[WHAT YOU NEED TO DO]:
A - Using the passage on the bank's art collection, explain why Abdelaziz Alami and Abdelhak Bennani started collecting art.
B - In the passage on the bank's art collection, rewrite the part starting with "The collection is a" and going on through "have been acquired.", with "up-and-coming artists" in place of "emerging artists".

[SELECTED TEXT]:
______

The collection is the combined collections of the former BCM (Banque Commerciale du Maroc) and the former Wafabank, which merged in 2004. Both started in the mid 1970s at the initiative of Abdelaziz Alami, president of the BCM, and Abdelhak Bennani, president of Wafabank, who both believed in the importance of art for the company and the community beyond the profitable investment that artworks can constitute.
In the 1970s, the purchases were individualized. The collection developed more in the 1980s, coinciding with the favorable economic context, the opening of galleries and the artistic boom, which reflected the global movement of Moroccan intellectuals after the Independence of Morocco in 1956. Between 1980 and 2007, works were commissioned by Farid Belkahia, Hassan El Glaoui and Abdelkébir Rabi. We also acquired Jacques Majorelle’s painting, Les Alamates (1931).
The collection is a panorama of the pictorial creation of Morocco from the beginning of the 20th century to the 2000s, with historical depth, diversity of trends and generations. It comprises works by major artists and is focused on Abstract Expressionism from the 1950s and abstract painters from the 1970s-1990s. Moroccan artists constitute the majority of the collection but there are also Orientalist paintings by French artists. Since the bank’s development in Africa, works by emerging artists from the African continent and diaspora, who have been discovered during the Dakar Biennale, have been acquired.

______

[DATA PROVIDED]:
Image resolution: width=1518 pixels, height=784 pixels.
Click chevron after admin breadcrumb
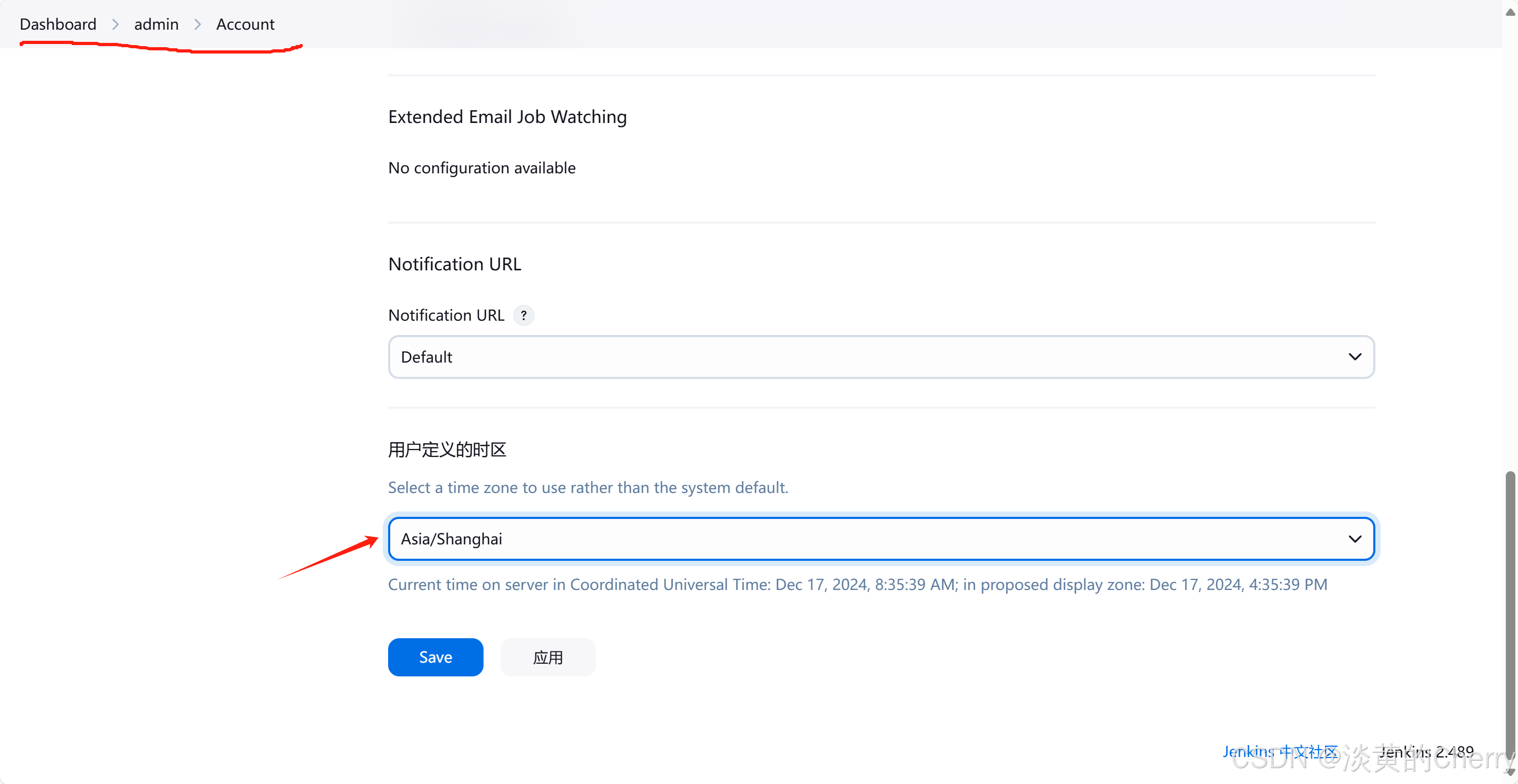[197, 24]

______

[PER-TASK ANSWERS]:
A - They both believed that art mattered for the company and for the wider community, beyond the profitable investment that artworks can represent.

B -
The collection is a panorama of the pictorial creation of Morocco from the beginning of the 20th century to the 2000s, with historical depth, diversity of trends and generations. It comprises works by major artists and is focused on Abstract Expressionism from the 1950s and abstract painters from the 1970s-1990s. Moroccan artists constitute the majority of the collection but there are also Orientalist paintings by French artists. Since the bank’s development in Africa, works by up-and-coming artists from the African continent and diaspora, who have been discovered during the Dakar Biennale, have been acquired.